Uh-oh - someone forecasting weather effects who does not have access to the  several hi-\$ systems in Europe and the US modeling short-term weather. With the results destined to show up before we all forget too  <g>
Brian W
On Saturday, August 22, 2020, 06:59:15 PM CDT, John Denker via Phys-l <phys-l@mail.phys-l.org> wrote:

Hi Folks --

I suppose you've seen the forecast that calls for two hurricanes
(Laura and Marco) in the Gulf of Mexico at the same time.

Based on what I know about vortexes,
https://www.feynmanlectures.caltech.edu/II_40.html

I'm starting to suspect all the forecasts are off.
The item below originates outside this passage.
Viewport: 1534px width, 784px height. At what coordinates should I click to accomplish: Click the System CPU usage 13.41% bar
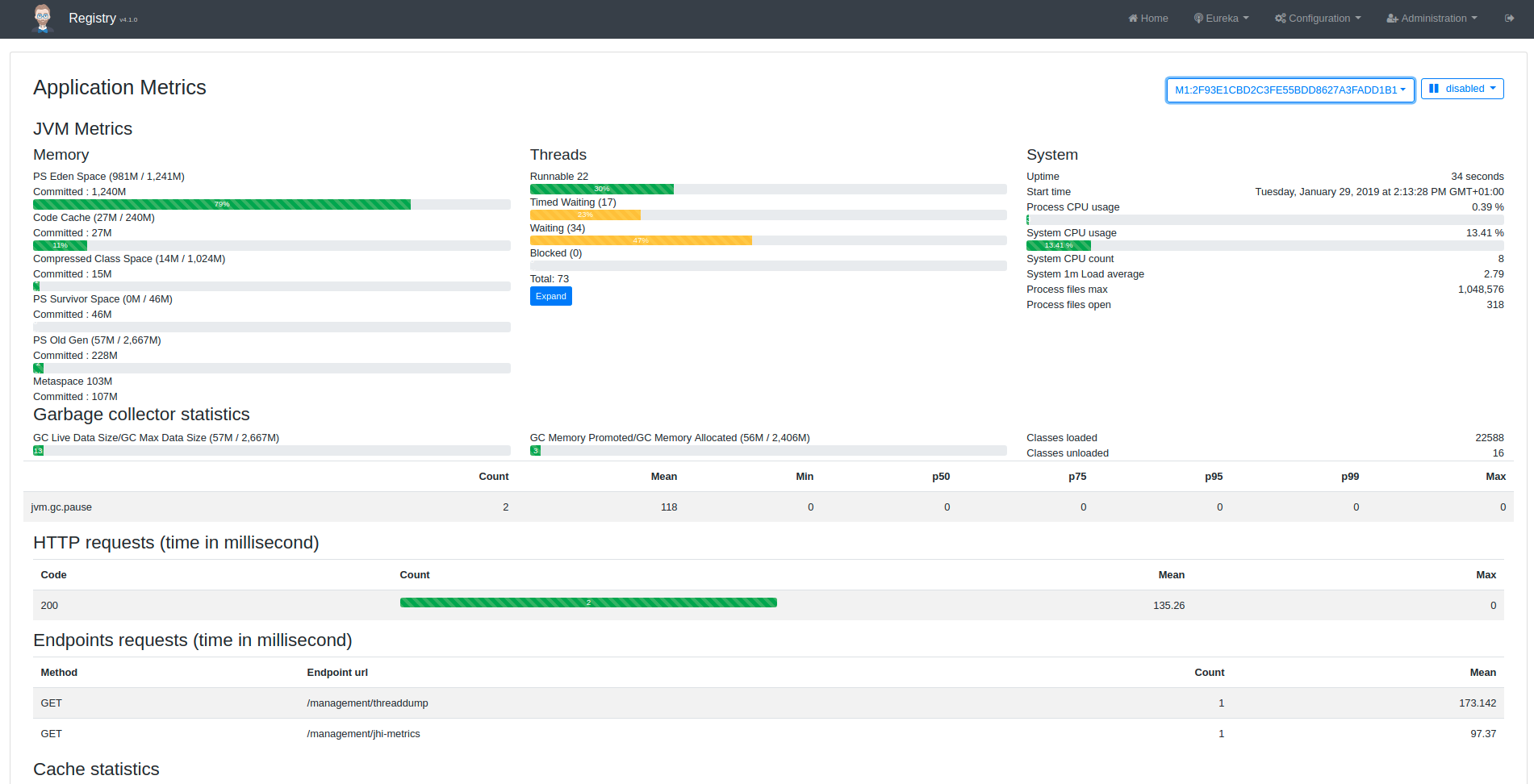pyautogui.click(x=1058, y=246)
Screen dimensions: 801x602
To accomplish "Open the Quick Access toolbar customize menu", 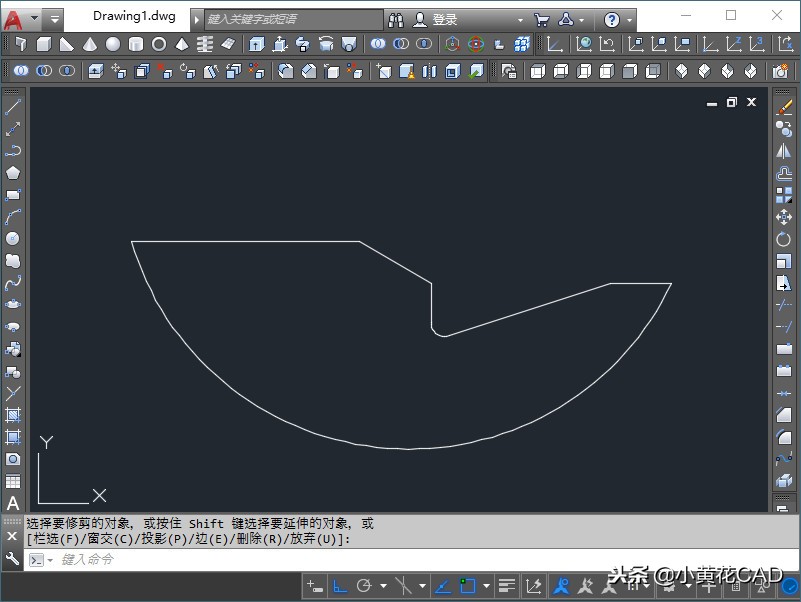I will 54,19.
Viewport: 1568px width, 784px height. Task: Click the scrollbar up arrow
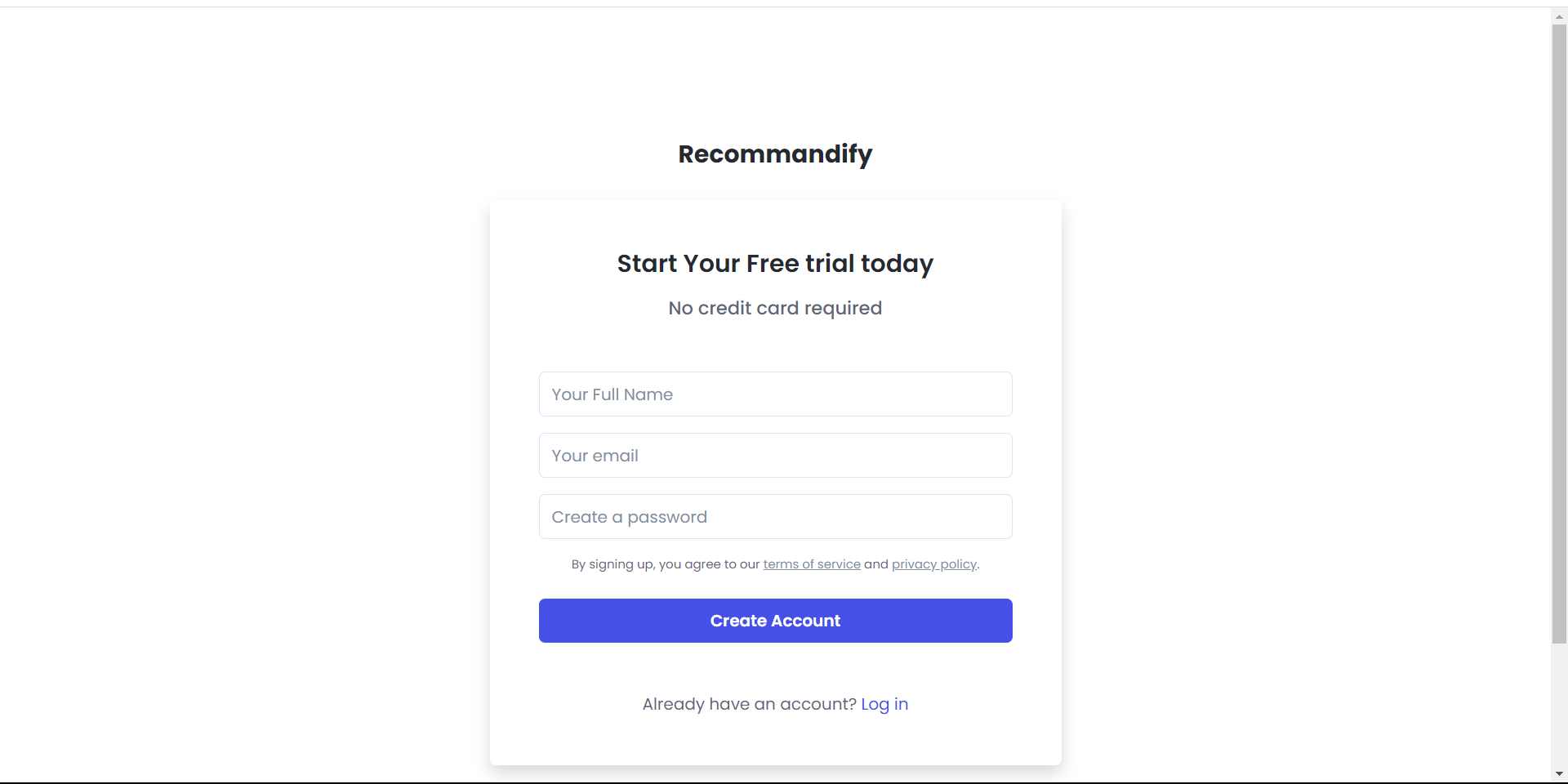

I expect
each hurricane to get caught up in the velocity-field of the other,
to a much greater extent than what I've seen in any forecast tracks
so far.  They should tend to orbit around each other.  Meteorologists
even have a name for this:
https://www.usatoday.com/story/news/nation/2020/08/22/tropical-storms-laura-marco-collide-fujiwhara-effect-explained/3410073001/

I find it hard to imagine that anybody could build a forecast model
that didn't take this into account, automatically, as a natural
consequence of modeling the physics ... so probably there's something
fundamental that I'm not understanding.

Order-of-magnitude check:  For a category-1 hurricane, tropical-storm
winds (39 mph or greater) typically extend 125 miles from the center.
The speed scales like 1/r, so I would expect 20 mph or (!) greater
250 miles from the center.  That's nontrivial compared to the current
forecast of forward motion (13 mph toward the northwest).

They might not get close to each other, but if they do, it's gonna be
innnnteresting.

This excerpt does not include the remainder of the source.